(INFORMATION GIVEN Opens)

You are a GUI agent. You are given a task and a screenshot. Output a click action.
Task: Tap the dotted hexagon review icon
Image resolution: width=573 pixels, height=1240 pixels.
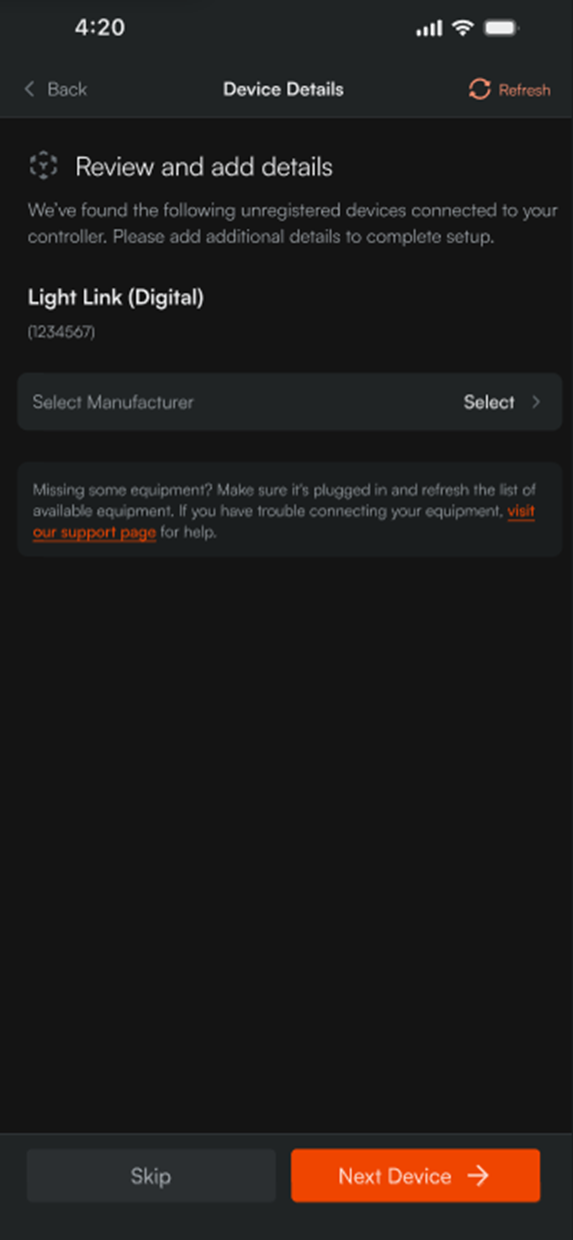[43, 166]
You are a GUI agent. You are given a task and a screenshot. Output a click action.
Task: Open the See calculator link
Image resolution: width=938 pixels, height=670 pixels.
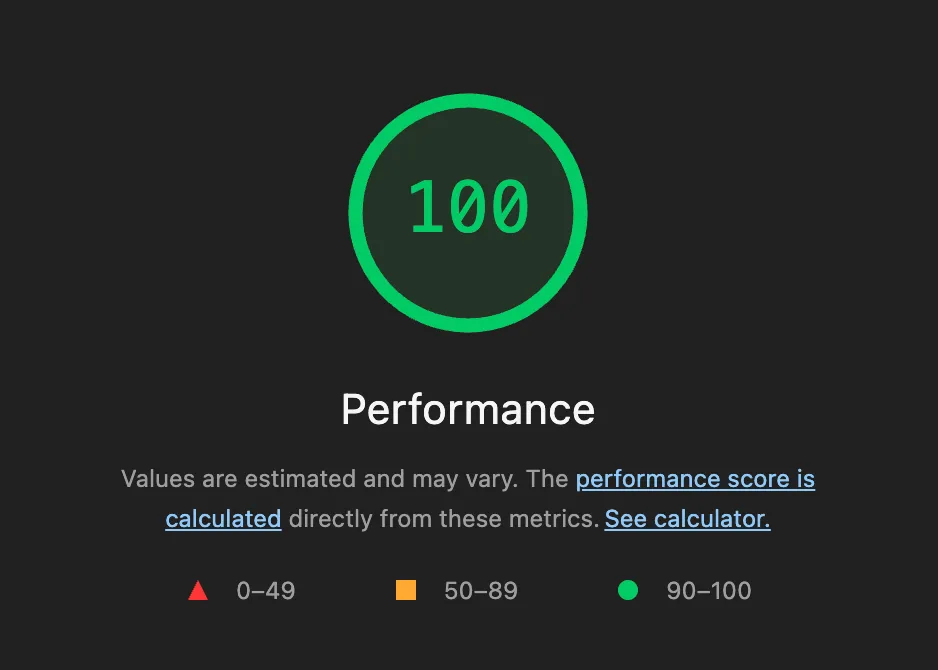click(x=686, y=519)
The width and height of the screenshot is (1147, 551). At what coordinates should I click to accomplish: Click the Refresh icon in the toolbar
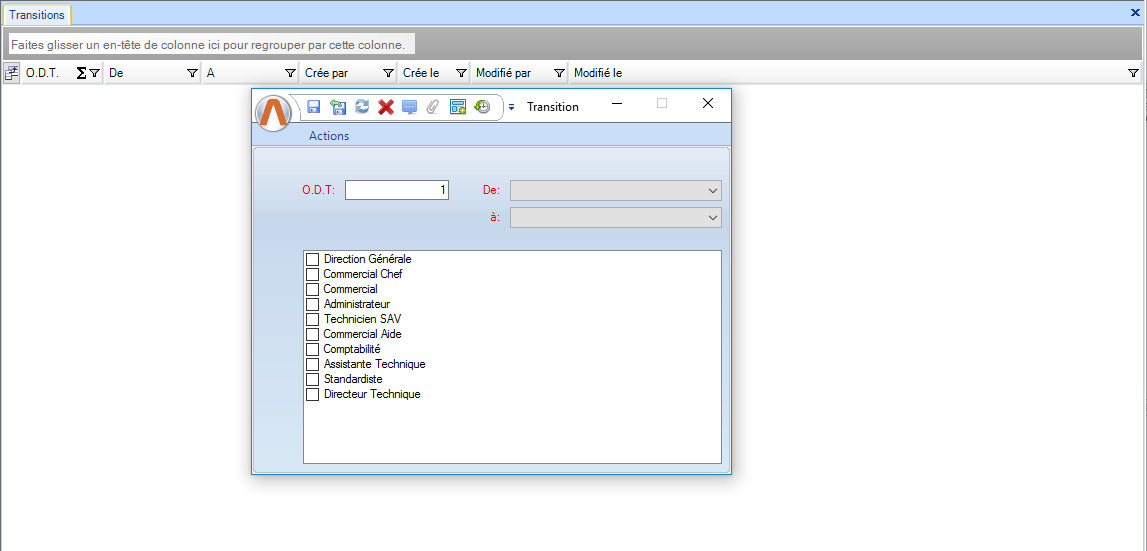pyautogui.click(x=361, y=107)
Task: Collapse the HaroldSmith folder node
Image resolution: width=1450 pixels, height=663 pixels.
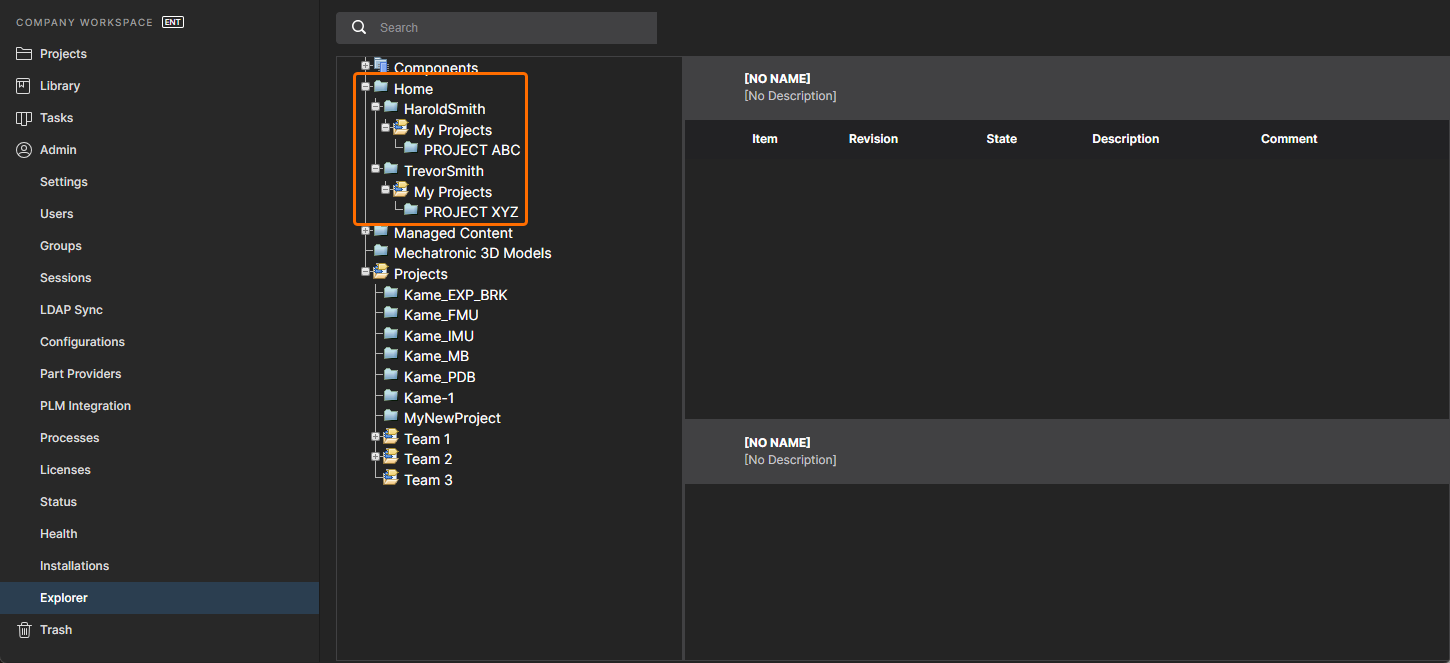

(INFORMATION GIVEN Closes)

[EXERCISE PROMPT]
The expected answer is an exact copy of the lines from the one containing "Task: Open the See calculator link" through the last line of the entries above, both included, without pictures.

[EXERCISE RESPONSE]
Task: Open the See calculator link
Image resolution: width=938 pixels, height=670 pixels.
click(x=686, y=519)
The width and height of the screenshot is (1147, 551). At what coordinates should I click to accomplish: Click the Refresh icon in the toolbar
pyautogui.click(x=361, y=107)
Task: Collapse the HaroldSmith folder node
Image resolution: width=1450 pixels, height=663 pixels.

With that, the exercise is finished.